Sent from my SM-G955U using Tapatalk


----------



## Realtor (Oct 1, 2007)

THE POMPANO KING said:


> Well shoot ! I was hoping that y'all would find a sword !
> 
> Sent from my SM-G955U using Tapatalk


 so were we, but this is the first time I've really tried for a sword.... I figure I have some dues that need to be paid.... I'll try that again when the water is warmer..


----------



## specktackler57 (May 15, 2011)

Great report as always.


----------



## hjorgan (Sep 30, 2007)

Pretty water headed out.


----------



## silverking (Feb 11, 2010)

Good report and photos. Thanks for sharing.


----------



## KPTN (May 21, 2009)

Looks like you hit the weather window right. always good to be out there, catching is just a bonus.


----------



## Realtor (Oct 1, 2007)

specktackler57 said:


> Great report as always.


Left out the details, like in true fashion, the first snapper I try and release sliced my finger on its gill plate. did the next hour or so with a bloody paper towel wrapped around it.... lol... I was so tired yesterday... whew...



KPTN said:


> Looks like you hit the weather window right. always good to be out there, catching is just a bonus.


nice going out, but chewed out way back in to the 12 mile point when it smoothed back out... North Wind..


----------



## will46r (Apr 15, 2020)

Thank you for the report, almost like being there... almost


----------



## ShurKetch (Oct 2, 2007)

Jim, sounds like something we would have reported from yesterday.
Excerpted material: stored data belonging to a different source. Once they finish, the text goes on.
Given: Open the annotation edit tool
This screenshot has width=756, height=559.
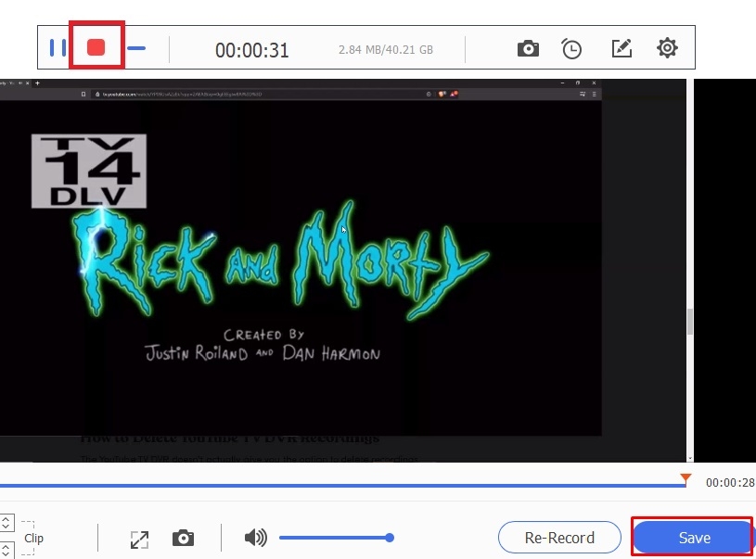Looking at the screenshot, I should point(621,48).
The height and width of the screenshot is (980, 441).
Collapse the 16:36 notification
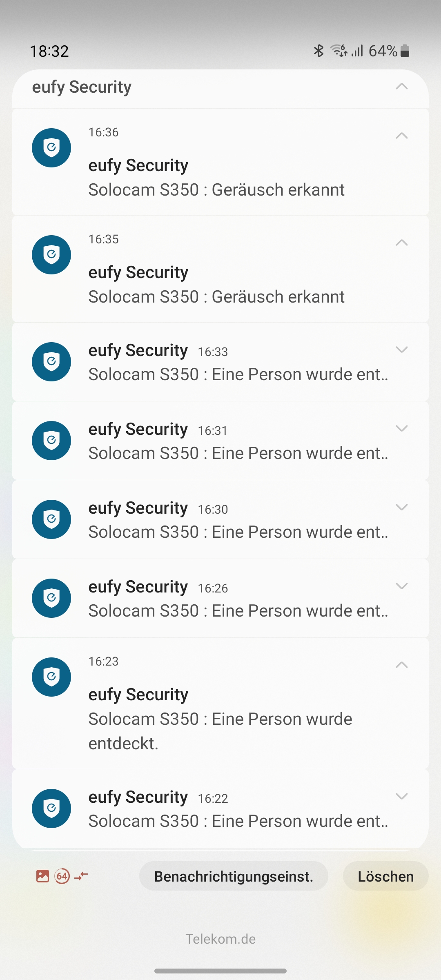point(402,136)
Skip and I took the boat out for a check-out run and boat ran well..........out only about 15 miles, but caught many Snapper and Trigger, but nothing to put in the cooler. I guess we need warmer weather and warmer seas, although it was a beautiful and calm day with a few cold ones. You had some great pictures! Keep the Faith!


----------



## Offcoarse (Feb 5, 2021)

Good to be back on the water with my brother. Best fishing partner and buddy a guy could ask for.


----------



## H2OMARK (Oct 2, 2007)

Is that first picture the land cut Jim?


----------



## Realtor (Oct 1, 2007)

H2OMARK said:


> Is that first picture the land cut Jim?


yes


----------



## WAReilly (Jun 2, 2014)

Where is that “land cut” located?


----------



## H2OMARK (Oct 2, 2007)

WAReilly said:


> Where is that “land cut” located?


'Bout a hundred yards east of Sherman Cove.


----------



## WAReilly (Jun 2, 2014)

H2OMARK said:


> 'Bout a hundred yards east of Sherman Cove.


🥴🥴🥴

I thought they we’re talking about one of the cuts that opened up after the hurricane.


----------



## Realtor (Oct 1, 2007)

WAReilly said:


> 🥴🥴🥴
> 
> I thought they we’re talking about one of the cuts that opened up after the hurricane.
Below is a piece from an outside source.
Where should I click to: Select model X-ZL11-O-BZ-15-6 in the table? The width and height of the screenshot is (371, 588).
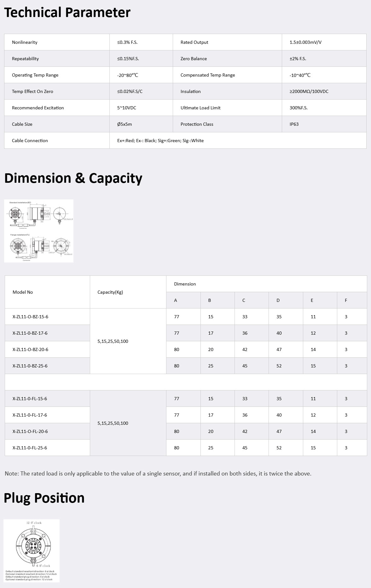pyautogui.click(x=30, y=317)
nope, they have closed themselves up.


----------



## Realtor (Oct 1, 2007)

just looked at a little video, had this creepy fella in the lights for a while, close to 3 feet long. Had a heck of an underbite. just a lonely squid all by himself. for some reason I didn't capture the groups of squid as they passed by...


----------



## WAReilly (Jun 2, 2014)

Realtor said:


> nope, they have closed themselves up.


That’s what I thought.


----------